Down's treatment before birth
Treating Down’s syndrome in the womb “could help prevent some of the brain damage caused… before the child enters the world”, according to The Daily Telegraph.
The newspaper says a “breakthrough” study showed that injecting pregnant mice with brain-protecting proteins reduced developmental delays similar to those found in children with Down’s syndrome.
While this small study in mice with a Down’s-like condition found that the treatment improved some of the motor and sensory skills tested, there was no change in other skills. It is also still unclear whether these results would be maintained in the long term.
Before this technology could be adapted and used as a medical treatment for humans, it would need much further animal testing including stringent safety tests before human trials. It is far too early to say whether this treatment will go on to help babies with Down’s syndrome.

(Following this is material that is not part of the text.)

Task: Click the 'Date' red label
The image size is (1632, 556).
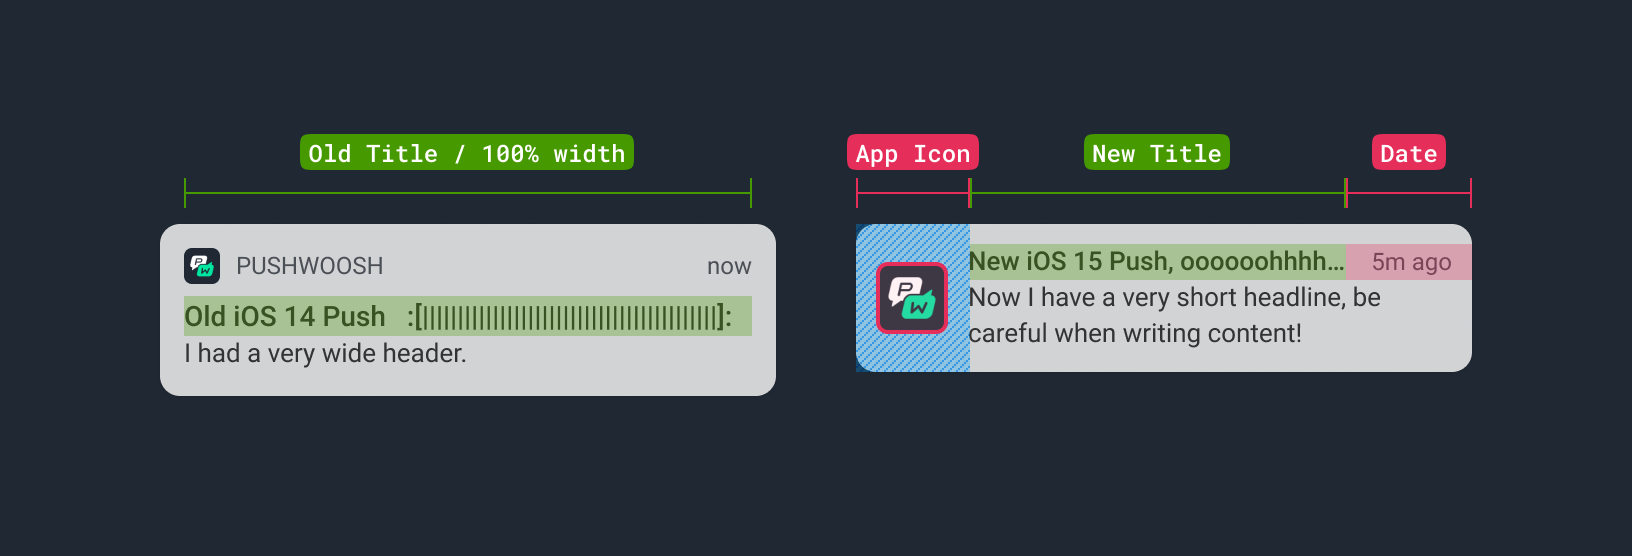Action: point(1409,153)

Where did the story come from?
This study was conducted by Dr Laura Toso and colleagues from the National Institutes of Health and other research institutions in the US and Italy. It was published in the peer-reviewed medical journal, Obstetrics and Gynaecology.
The research was funded by the Division of Intramural Research Program, National Institutes of Health, Eunice Kennedy Shriver National Institute of Child and Human Development, and the National Institute on Alcohol Abuse and Alcoholism.
What kind of scientific study was this?
This was an animal study looking at whether treatment with brain-protecting proteins in the womb would have an effect on the development of mice in a model of Down’s syndrome.
In humans, Down’s syndrome is caused by carrying an extra partial or whole copy of a chromosome, known as chromosome 21. The researchers used a mouse model of Down’s syndrome, where mice carried an extra copy of about 55% of the genes found on human chromosome 21.
This mouse strain with extra genes is known as Ts65Dn, and these mice have similar developmental delays to those seen in people with Down’s syndrome. Currently there is no treatment available to prevent these delays in development.
The researchers were interested in two short pieces of protein (called peptides) that have been shown to improve survival of nerve cells in the laboratory and to protect against learning defects in a mouse model of fetal alcohol syndrome.
The researchers took 10 pregnant Ts65Dn mice and randomly assigned four mice to receive peptide injections, and six mice to receive control injections (salt water). Injections were administered into the space around the organs in the abdomen, but not directly into the womb.
Injections were given on days 8-12 of pregnancy (mouse pregnancies usually last between 18 to 21 days). The researchers also carried out the same experiment on normal (non-Ts65Dn) mice. The researchers were not told what treatments the mice were receiving or whether the mice were Ts65Dn mice or normal mice.
Once the offspring were born, the researchers weighed them and tested their development daily from five to 21 days of age. Developmental tests assessed their motor skills (muscle development, movement and coordination) and their sensory skills.
There were 10 different tests, five motor and five sensory (such as what day mice first opened their eyes, reflex tests, ability to climb a mesh screen and strength of grasp). Researchers used a scoring system to assess performance in each tests.
A total of 20 offspring from Ts65Dn mothers were tested; six from mothers treated with peptide, and 14 from control mothers. A total of 27 offspring from normal mothers were tested; nine from peptide treated mothers and 18 from control mothers. Once again, the researchers did not know which group the offspring belonged to during testing.
The researchers then compared the performance of the different groups of mice. They also looked at brain changes in the different groups of mice.
What were the results of the study?
The researchers found that the Down’s syndrome-like Ts65Dn offspring of untreated mothers had significant delays in achieving four of the five motor skills tested, and four of the five sensory skills when compared to the offspring of normal mice.
However, Ts65Dn offspring from mothers treated with the peptide mixture showed no delay in achievement of three of these four delayed motor skills, and one of these four delayed sensory skills.
Offspring from normal mice who had been treated with the peptide mixture achieved four of the five motor skills and two of the five sensory skills earlier than offspring of untreated normal mice.
What interpretations did the researchers draw from these results?
The researchers concluded that “prenatal treatment with (the peptide mixture) prevented developmental delay… in Down’s syndrome”.
What does the NHS Knowledge Service make of this study?
This small study in a mouse model of Down’s syndrome has highlighted the possibility of improving development with treatments in the womb. It is worth noting that the treatment did not improve all of the skills tested, and that the mice were only followed up for a relatively short period of time.
It is unclear whether the improvements seen in mice would be seen in humans, and whether such improvements would significantly alter the impact of Down’s syndrome on the individual.
Much more research in animals will be needed before this treatment could be tried in humans. In particular, much more information on the safety and long-term effects of this treatment is needed.